Generally, the above equation for \mathbf{RT}(n,f_\theta,\Delta I) expresses the runtime from repeated independent runs on the same problem instance (while the instance \theta_i is not given explicitly). For the performance evaluation in the COCO framework, we apply the equation to runs on different instances \theta_i, however instances from the same function, with the same dimension and the same target precision.

[9]From the definition of p, we can generate a set of problems \mathcal{P} by varying one or several of the parameters. We never vary dimension n and always vary over all available instances \theta_i for generating \mathcal{P}.
[10]The notion of success is directly linked to a target value. A run can be successful with respect to some target values (some problems) and unsuccessful with respect to others. Success also often refers to the final, most difficult, smallest target value, which implies success for all other targets.

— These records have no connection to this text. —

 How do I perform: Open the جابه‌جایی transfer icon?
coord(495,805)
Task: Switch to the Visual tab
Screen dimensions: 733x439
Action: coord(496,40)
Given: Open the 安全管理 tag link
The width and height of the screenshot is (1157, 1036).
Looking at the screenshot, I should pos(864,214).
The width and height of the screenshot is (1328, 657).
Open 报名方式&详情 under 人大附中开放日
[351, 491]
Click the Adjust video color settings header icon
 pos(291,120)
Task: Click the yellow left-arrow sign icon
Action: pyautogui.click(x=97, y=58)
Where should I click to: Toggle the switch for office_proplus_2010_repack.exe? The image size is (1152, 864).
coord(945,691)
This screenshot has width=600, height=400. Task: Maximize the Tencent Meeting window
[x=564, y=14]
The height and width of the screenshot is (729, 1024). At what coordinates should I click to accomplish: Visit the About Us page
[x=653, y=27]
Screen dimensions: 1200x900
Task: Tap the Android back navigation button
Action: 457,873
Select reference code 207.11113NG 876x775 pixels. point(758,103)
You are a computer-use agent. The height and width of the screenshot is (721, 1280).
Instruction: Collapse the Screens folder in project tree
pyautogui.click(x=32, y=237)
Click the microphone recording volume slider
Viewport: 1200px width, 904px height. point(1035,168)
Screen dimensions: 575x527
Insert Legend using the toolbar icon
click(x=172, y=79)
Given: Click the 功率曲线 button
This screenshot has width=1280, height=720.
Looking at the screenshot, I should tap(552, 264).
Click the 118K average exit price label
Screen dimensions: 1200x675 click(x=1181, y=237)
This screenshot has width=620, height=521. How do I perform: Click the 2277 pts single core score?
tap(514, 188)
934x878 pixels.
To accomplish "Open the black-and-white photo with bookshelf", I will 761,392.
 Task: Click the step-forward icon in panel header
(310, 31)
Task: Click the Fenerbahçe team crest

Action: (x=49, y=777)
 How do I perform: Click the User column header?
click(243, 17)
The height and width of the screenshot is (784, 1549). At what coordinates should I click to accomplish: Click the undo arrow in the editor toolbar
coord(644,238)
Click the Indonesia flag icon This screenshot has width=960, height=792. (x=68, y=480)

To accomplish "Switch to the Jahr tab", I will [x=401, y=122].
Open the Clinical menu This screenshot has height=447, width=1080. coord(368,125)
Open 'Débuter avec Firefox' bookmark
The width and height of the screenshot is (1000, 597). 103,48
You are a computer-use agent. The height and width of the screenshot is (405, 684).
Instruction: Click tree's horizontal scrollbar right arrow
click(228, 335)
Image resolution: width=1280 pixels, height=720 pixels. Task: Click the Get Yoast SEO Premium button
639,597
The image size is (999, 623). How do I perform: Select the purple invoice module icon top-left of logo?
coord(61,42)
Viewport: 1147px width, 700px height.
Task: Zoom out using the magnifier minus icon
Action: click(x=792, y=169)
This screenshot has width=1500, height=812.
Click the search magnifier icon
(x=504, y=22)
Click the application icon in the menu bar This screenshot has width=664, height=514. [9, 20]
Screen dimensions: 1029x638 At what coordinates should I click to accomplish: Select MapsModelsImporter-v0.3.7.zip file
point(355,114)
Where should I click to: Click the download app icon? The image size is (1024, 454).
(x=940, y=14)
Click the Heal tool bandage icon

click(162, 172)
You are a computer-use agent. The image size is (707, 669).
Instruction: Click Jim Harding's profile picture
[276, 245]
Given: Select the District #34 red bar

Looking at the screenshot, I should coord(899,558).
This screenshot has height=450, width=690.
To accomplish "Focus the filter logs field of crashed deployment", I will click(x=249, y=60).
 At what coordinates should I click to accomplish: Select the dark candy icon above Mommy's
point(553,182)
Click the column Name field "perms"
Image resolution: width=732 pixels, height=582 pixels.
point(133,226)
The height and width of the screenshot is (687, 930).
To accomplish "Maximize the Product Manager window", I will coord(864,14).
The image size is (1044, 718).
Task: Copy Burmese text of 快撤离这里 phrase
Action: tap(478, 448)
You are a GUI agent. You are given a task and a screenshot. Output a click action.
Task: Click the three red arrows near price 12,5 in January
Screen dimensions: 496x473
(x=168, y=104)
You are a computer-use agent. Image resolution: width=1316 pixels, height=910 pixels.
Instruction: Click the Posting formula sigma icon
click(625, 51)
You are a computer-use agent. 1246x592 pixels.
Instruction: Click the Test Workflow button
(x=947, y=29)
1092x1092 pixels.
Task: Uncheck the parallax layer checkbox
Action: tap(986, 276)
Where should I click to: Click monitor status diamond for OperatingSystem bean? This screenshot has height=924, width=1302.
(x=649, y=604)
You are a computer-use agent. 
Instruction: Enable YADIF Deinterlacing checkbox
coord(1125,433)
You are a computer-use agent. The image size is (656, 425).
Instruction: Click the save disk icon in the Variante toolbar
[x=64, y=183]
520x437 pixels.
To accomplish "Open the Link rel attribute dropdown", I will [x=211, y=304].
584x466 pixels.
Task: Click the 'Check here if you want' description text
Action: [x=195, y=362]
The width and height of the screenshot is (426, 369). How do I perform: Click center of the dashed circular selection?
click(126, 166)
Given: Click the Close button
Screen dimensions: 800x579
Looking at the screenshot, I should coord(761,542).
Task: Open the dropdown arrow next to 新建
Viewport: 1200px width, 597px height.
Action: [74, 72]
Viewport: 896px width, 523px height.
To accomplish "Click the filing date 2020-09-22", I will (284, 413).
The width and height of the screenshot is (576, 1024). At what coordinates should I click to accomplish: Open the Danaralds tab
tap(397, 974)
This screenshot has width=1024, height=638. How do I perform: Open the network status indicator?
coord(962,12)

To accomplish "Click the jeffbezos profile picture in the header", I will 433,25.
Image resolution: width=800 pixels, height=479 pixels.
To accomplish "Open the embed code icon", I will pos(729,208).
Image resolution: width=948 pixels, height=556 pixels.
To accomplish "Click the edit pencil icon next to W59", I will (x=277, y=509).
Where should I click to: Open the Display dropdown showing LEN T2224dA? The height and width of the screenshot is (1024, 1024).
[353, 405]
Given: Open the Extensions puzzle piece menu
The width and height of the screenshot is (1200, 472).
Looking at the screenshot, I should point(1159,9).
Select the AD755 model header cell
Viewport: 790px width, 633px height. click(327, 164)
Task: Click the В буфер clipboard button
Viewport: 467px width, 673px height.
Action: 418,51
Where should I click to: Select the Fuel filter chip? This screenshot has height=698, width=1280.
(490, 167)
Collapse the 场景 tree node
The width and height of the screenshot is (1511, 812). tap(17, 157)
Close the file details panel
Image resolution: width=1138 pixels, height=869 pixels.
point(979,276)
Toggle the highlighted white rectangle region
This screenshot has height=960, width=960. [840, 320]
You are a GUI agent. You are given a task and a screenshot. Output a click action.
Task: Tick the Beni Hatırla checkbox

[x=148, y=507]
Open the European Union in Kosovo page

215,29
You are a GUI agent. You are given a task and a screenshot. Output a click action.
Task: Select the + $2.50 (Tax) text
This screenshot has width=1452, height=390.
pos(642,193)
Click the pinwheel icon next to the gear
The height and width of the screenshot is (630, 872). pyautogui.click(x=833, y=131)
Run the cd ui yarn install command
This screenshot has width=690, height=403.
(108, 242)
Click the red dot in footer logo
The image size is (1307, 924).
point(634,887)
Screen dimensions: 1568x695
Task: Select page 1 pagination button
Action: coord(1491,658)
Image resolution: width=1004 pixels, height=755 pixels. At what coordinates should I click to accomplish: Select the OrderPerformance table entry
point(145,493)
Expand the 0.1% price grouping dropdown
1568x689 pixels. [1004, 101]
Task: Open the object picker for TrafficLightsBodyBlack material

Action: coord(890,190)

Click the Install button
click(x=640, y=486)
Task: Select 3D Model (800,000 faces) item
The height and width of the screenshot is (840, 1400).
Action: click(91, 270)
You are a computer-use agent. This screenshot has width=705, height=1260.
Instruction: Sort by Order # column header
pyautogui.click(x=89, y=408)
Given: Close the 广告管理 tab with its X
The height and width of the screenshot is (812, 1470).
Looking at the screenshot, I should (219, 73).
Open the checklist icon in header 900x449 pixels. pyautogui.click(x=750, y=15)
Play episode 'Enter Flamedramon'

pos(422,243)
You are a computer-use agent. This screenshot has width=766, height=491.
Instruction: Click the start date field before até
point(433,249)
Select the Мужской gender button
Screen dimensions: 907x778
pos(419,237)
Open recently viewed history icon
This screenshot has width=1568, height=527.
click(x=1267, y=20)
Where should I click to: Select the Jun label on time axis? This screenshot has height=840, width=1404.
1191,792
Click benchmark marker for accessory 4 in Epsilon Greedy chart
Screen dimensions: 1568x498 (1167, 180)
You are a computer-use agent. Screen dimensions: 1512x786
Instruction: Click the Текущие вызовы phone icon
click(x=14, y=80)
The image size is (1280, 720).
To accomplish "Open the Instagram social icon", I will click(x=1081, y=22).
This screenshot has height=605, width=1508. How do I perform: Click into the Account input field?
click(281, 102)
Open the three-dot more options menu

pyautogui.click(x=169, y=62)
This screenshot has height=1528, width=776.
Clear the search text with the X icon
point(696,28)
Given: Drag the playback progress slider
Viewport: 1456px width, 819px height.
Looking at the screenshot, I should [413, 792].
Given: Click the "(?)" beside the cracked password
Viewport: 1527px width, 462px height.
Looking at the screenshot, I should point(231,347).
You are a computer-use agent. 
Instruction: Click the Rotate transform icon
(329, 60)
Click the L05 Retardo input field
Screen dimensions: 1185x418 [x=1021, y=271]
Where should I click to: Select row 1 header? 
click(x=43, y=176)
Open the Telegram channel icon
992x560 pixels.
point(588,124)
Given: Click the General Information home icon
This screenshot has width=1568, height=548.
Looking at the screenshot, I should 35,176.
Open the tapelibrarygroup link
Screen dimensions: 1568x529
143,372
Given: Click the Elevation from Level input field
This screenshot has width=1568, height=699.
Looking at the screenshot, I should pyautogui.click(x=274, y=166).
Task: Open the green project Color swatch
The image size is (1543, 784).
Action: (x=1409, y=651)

Runs on Different Instances

Different instantiations of the parametrized functions f_{\theta} are a natural way to represent randomized repetitions. For example, different instances implement random translations of the search space and hence a translation of the optimum [HAN2009fun]. Randomized restarts on the other hand can be conducted from different initial points. For translation invariant algorithms both mechanisms are equivalent and can be mutually exchanged.

We interpret thus runs performed on different instances \theta_1, \ldots, \theta_K as repetitions of the same problem. Thereby we assume that instances of the same parametrized function f_{\theta} are similar to each other, and more specifically that they exhibit the same runtime distribution for each given \Delta I.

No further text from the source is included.